Le 22/10/2000 : sur la péninsule de Jaffna
Voilà maintenant cinq jours que j'ai quitté Colombo pour une visite de la péninsule de Jaffna, au nord du Sri Lanka. Cette fois, je me balade toute seule, puisque Françoise a définitivement quitté le pays le 12 octobre. Il était temps : plus d'un mois de passation, c'est long. A la fin, plus personne ne sait qui est vraiment responsable de quoi. Quand on n'a ni les mêmes façons de travailler, ni les mêmes exigences, ça devient lourd.

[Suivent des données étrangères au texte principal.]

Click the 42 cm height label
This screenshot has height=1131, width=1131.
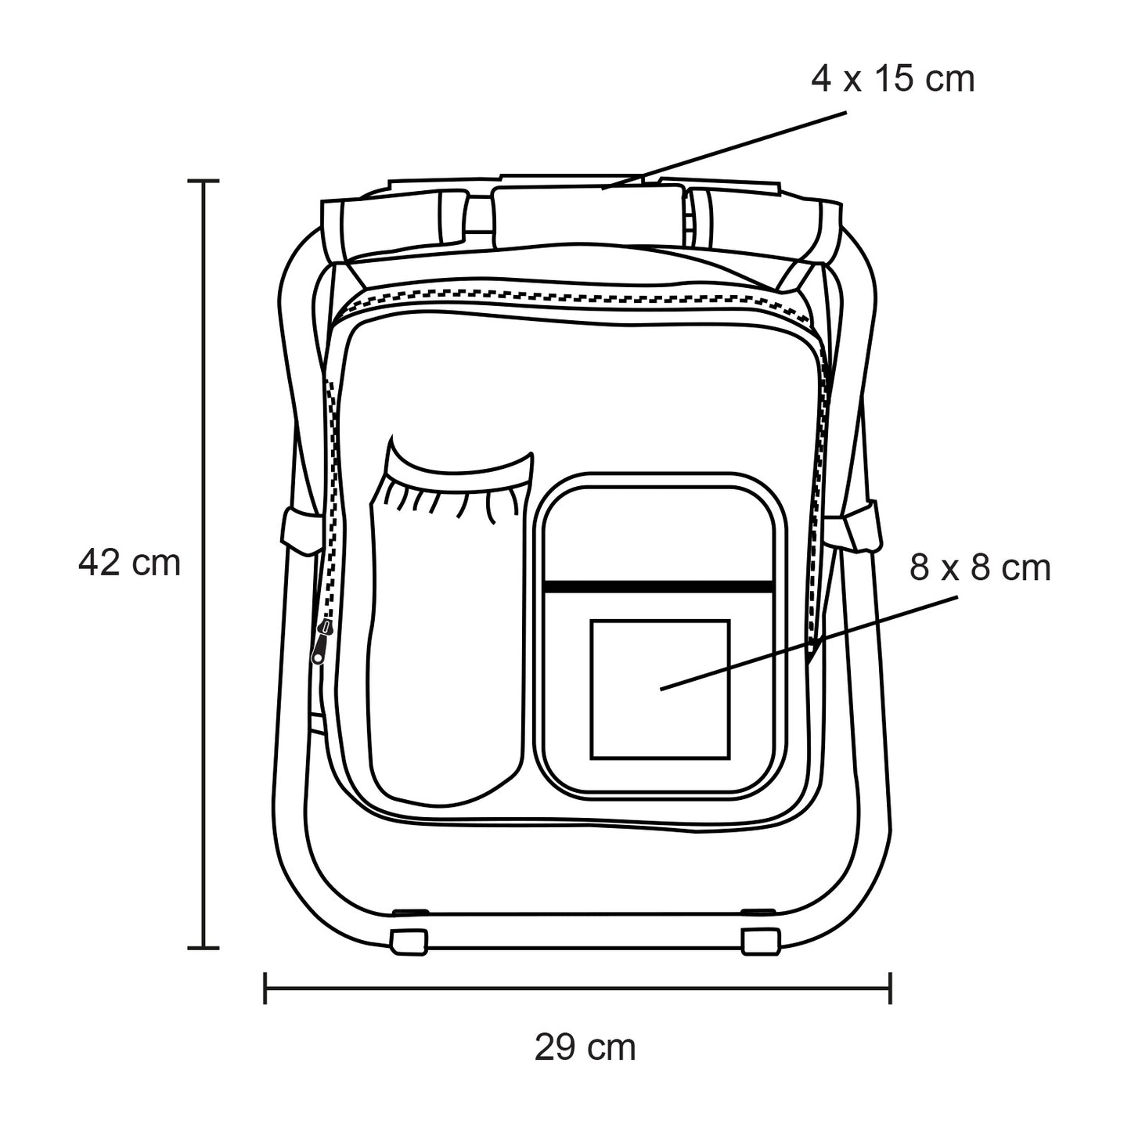point(129,563)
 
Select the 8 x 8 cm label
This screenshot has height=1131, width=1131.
point(980,567)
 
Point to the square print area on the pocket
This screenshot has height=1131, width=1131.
point(661,690)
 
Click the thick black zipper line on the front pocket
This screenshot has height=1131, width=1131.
point(658,587)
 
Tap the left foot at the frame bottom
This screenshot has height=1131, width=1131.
point(408,942)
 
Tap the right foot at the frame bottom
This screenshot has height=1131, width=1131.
point(761,942)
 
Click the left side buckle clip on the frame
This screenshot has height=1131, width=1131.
point(302,531)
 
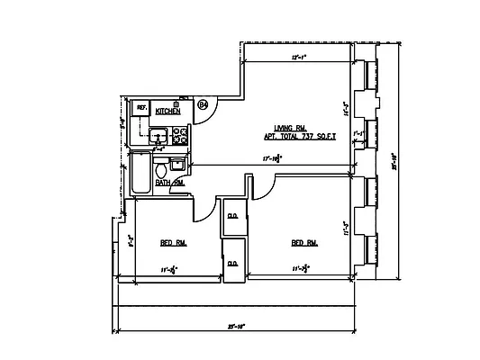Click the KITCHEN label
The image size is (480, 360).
168,111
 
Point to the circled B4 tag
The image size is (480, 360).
204,105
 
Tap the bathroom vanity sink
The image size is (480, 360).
177,164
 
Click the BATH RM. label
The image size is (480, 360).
169,183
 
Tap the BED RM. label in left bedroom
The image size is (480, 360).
173,243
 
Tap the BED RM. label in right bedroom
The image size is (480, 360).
303,243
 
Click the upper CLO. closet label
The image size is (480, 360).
232,216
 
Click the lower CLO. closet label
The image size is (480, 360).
232,263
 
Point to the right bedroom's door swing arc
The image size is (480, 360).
261,184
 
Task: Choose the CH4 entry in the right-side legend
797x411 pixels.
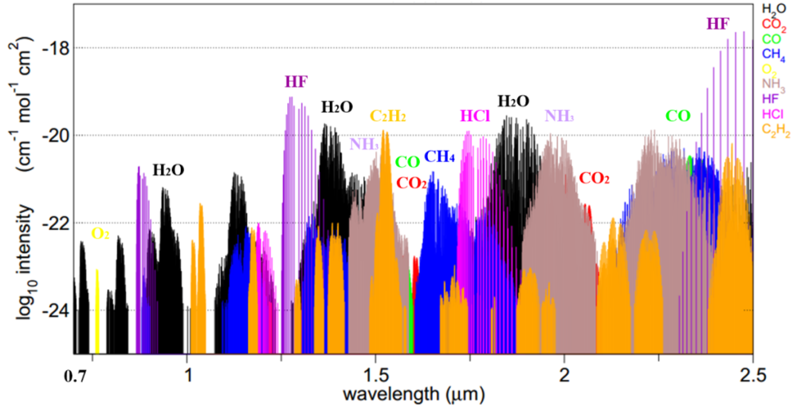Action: [775, 53]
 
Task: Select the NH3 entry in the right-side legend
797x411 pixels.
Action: [775, 83]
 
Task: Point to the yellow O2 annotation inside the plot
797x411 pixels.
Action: [100, 234]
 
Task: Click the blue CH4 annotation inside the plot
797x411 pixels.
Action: [440, 156]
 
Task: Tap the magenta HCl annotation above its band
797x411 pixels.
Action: [475, 117]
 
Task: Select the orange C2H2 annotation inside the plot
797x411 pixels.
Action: [388, 117]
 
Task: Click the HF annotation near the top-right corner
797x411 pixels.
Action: [717, 24]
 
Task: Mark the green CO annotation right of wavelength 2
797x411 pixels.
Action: [678, 117]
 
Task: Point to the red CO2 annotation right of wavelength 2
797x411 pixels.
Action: [594, 179]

Bref, me voilà donc l'administratrice en place... et j'ai du pain sur la planche ! Mais avant de m'y mettre à fond, c'était bien que je finisse mon petit tour des projets de notre ONG au Sri Lanka. J'ai donc quitté Colombo mardi dernier, à 4h du matin (c'est une manie !) avec Manuel et Daniel, le pédiatre américain de Jaffna. Manuel allait à Madhu. C'est pour ça qu'on devait partir à 4h du matin : quand on va à Madhu, les bagages doivent être dans la voiture, prêts à être fouillés, devant Rammiah House, à Vavuniya, à 10h. Et Vavuniya, c'est à six heures de route de Colombo...
Daniel et moi avons continué avec le chauffeur jusqu'à Trincomalee (sur la côte, au nord-est). C'est un port assez exceptionnel. L'une des plus grandes baies naturelles du monde. On s'en rend bien compte, même sur une petite carte du pays. Et c'est de là que part le bateau affrété par le CICR pour approvisionner la péninsule.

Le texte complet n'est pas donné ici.